[Entri dataset tersimpan]
------------------------------
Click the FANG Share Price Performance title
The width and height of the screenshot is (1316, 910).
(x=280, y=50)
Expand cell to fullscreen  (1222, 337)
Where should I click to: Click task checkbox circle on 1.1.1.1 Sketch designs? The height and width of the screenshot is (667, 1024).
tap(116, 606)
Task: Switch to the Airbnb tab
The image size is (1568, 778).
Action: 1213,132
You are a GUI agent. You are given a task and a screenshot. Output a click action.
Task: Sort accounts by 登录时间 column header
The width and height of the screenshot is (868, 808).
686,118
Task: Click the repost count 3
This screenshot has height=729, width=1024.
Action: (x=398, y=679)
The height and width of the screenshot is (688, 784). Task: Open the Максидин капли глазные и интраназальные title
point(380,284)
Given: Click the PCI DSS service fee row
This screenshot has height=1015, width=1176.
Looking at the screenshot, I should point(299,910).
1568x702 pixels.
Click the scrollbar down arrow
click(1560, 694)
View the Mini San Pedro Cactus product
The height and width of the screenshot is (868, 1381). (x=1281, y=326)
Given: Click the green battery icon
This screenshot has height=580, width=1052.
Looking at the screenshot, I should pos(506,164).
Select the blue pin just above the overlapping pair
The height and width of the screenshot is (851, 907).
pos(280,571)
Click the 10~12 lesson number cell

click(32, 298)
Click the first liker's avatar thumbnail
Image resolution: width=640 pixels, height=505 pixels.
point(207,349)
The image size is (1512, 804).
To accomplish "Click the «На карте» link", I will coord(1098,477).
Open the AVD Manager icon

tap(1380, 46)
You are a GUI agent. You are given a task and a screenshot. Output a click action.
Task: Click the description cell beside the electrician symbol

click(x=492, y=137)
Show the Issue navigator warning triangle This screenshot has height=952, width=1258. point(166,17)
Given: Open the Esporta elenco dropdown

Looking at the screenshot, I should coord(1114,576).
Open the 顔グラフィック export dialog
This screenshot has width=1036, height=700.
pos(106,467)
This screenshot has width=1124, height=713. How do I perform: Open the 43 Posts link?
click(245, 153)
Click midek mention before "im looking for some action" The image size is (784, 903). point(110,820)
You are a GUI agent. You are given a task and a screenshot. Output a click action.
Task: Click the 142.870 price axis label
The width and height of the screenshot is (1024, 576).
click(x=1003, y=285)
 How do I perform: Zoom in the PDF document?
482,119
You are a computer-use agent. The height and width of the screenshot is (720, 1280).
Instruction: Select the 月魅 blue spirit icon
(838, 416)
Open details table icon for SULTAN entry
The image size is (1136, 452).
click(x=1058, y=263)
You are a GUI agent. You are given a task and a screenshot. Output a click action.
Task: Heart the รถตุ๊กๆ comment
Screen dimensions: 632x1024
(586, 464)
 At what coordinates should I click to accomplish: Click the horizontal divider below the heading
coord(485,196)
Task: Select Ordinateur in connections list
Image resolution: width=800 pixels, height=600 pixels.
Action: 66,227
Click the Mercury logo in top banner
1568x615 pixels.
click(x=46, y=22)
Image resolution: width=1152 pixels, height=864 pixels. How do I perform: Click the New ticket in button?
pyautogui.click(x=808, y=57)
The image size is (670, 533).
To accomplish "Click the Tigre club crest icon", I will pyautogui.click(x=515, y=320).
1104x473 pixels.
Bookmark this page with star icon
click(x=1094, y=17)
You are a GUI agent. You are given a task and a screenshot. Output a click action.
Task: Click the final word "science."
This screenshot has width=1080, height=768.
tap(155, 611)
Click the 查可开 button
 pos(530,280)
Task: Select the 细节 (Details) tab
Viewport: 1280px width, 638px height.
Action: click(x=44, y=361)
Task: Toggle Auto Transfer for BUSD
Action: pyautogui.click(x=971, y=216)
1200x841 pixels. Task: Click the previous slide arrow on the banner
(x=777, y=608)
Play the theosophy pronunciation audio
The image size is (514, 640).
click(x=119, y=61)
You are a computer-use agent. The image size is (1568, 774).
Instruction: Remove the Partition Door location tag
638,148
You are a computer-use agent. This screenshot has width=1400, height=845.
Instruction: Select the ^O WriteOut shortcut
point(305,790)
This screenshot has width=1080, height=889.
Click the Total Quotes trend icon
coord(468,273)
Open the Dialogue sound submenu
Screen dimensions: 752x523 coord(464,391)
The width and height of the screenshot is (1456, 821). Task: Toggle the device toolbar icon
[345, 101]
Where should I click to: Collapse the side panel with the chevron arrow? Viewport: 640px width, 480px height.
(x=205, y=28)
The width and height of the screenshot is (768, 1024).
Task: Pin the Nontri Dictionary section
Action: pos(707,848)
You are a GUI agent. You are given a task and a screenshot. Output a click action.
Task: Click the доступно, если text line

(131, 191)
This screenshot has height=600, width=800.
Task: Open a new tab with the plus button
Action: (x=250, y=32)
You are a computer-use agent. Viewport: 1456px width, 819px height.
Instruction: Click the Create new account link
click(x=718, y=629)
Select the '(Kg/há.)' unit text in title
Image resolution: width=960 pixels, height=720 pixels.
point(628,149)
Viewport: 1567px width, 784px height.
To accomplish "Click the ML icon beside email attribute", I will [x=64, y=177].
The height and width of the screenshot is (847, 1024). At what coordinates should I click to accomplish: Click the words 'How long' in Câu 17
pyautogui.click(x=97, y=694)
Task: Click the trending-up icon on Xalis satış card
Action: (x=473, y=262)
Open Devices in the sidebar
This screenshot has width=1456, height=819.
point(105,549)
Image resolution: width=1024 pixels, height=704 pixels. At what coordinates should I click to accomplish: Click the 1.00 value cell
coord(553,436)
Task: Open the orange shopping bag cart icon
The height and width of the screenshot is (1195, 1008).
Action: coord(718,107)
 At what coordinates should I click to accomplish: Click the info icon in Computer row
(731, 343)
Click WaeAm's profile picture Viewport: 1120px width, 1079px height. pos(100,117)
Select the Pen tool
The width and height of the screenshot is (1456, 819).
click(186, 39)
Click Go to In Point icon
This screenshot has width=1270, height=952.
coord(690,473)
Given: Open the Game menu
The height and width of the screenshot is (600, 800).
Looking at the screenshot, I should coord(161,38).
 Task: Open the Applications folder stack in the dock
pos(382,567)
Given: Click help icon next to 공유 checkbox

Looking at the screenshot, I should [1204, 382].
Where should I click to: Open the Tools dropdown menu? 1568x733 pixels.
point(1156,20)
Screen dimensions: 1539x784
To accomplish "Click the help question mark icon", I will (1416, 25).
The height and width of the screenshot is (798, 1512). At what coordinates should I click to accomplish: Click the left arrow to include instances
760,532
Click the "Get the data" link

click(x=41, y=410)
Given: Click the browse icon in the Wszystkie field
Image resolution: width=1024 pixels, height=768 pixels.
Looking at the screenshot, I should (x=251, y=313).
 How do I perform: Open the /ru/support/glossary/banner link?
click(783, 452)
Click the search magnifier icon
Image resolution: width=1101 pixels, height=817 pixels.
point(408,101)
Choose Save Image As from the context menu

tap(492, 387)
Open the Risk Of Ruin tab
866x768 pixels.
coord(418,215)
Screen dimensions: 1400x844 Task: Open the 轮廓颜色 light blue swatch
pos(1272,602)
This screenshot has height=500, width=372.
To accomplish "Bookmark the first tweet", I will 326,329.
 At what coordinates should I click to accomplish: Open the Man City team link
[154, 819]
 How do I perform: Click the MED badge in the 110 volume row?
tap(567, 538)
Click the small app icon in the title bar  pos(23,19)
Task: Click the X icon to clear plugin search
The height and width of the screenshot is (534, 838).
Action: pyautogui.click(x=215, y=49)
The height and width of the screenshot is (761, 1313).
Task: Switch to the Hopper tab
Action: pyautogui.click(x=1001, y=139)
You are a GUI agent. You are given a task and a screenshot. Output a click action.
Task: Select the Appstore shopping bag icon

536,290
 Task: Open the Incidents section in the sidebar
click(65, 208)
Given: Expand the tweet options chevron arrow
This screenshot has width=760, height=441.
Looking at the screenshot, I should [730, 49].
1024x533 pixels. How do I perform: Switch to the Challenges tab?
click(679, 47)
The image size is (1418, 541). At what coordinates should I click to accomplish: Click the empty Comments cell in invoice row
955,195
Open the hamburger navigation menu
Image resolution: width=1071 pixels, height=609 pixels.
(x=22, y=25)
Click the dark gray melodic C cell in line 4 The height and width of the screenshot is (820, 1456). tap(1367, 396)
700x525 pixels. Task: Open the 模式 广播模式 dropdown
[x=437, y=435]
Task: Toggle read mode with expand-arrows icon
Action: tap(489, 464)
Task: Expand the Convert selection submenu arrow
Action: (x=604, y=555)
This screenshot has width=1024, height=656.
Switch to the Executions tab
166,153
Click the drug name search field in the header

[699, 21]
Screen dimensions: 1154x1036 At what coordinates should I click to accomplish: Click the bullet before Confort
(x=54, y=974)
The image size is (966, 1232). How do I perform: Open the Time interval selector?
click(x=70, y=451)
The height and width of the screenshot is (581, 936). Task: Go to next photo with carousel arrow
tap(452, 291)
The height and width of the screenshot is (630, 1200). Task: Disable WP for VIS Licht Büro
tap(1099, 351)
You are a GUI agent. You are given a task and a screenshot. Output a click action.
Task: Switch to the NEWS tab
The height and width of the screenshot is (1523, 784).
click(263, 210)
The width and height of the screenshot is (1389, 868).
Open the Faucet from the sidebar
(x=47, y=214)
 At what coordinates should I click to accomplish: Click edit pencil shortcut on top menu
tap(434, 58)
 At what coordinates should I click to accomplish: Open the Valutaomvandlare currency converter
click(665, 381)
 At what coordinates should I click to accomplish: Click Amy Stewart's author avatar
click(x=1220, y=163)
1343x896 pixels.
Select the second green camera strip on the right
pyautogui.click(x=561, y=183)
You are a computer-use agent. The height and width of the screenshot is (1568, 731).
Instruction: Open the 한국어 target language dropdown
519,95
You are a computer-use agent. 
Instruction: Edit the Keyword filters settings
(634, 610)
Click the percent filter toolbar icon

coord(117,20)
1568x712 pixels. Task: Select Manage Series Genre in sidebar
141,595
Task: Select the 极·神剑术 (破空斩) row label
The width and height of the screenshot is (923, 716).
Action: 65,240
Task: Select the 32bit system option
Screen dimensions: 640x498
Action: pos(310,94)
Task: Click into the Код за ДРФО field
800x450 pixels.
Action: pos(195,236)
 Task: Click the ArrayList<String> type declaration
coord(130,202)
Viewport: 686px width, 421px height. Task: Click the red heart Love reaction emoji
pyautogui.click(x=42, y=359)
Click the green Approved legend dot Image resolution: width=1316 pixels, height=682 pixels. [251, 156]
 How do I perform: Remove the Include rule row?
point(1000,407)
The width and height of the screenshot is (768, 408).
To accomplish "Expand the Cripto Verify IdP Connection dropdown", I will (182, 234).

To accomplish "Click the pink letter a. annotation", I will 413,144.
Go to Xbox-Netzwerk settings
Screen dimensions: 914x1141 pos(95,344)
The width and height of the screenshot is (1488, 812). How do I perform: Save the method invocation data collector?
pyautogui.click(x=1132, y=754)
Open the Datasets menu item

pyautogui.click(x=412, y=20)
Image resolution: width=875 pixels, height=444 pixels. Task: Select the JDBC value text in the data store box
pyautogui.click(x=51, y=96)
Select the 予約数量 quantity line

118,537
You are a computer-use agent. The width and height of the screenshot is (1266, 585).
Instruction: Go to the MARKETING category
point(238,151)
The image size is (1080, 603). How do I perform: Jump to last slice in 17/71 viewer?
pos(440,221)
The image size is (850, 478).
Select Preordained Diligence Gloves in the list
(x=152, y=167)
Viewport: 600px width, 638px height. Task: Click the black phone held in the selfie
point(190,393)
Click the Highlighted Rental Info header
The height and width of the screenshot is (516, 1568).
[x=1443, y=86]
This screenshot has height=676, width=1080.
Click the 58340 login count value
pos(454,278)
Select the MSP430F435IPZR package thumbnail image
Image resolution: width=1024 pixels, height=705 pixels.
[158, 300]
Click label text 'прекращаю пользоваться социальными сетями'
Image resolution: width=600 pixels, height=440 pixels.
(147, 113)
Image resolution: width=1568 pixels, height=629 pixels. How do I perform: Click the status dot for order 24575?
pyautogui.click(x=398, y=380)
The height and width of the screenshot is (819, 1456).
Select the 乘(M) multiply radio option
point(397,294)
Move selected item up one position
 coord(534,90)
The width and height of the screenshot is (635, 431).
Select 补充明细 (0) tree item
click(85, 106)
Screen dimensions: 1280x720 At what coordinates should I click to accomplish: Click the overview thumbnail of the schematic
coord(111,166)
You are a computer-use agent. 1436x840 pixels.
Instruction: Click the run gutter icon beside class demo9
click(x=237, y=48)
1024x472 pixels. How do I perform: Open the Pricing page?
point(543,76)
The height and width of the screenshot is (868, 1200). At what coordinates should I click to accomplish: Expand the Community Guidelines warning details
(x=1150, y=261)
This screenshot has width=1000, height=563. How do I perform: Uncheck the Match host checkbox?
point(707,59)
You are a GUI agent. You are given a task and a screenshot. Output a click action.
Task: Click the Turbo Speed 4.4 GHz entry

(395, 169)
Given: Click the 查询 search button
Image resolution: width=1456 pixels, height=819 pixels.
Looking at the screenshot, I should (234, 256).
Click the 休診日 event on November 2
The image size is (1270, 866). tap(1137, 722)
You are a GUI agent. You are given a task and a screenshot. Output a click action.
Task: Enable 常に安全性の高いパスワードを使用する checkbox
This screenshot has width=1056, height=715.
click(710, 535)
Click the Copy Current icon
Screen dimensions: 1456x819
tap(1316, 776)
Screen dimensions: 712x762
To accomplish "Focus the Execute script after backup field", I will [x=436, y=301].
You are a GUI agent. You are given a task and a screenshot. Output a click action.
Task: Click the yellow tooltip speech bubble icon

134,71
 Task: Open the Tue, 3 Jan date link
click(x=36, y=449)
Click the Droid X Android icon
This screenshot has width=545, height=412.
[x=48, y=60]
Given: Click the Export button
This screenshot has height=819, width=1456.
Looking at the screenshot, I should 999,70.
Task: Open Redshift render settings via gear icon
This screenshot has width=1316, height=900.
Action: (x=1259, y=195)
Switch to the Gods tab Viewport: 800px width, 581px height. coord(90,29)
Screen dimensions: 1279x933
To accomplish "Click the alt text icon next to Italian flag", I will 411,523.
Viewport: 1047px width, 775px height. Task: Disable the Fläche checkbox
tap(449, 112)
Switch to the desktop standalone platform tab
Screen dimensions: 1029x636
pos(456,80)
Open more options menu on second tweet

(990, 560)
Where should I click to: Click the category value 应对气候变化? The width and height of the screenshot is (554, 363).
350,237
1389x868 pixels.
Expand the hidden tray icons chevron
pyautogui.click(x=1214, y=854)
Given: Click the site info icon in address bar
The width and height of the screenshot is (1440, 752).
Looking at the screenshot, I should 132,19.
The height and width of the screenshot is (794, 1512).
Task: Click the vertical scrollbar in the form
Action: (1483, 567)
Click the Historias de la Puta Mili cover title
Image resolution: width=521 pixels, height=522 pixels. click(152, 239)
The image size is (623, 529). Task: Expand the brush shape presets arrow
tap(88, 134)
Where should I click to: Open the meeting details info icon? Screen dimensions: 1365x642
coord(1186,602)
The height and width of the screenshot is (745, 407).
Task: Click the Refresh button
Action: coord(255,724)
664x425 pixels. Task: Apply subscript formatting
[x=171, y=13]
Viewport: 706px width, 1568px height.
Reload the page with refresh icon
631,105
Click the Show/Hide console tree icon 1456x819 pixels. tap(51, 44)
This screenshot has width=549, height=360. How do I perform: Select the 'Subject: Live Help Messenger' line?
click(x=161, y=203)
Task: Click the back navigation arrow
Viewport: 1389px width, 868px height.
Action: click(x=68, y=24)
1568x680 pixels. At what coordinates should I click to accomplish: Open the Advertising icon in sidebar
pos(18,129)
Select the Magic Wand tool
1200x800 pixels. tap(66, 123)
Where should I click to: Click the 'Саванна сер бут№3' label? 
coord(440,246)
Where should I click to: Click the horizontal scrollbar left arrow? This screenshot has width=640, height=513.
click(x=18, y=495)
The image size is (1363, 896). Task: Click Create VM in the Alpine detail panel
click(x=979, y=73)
------------------------------
Kembalikan semua baris dari entri di atas yang memuat kata "next".

Given: Click help icon next to 공유 checkbox
The height and width of the screenshot is (581, 936). Task: Go to next photo with carousel arrow
To accomplish "Click the alt text icon next to Italian flag", I will 411,523.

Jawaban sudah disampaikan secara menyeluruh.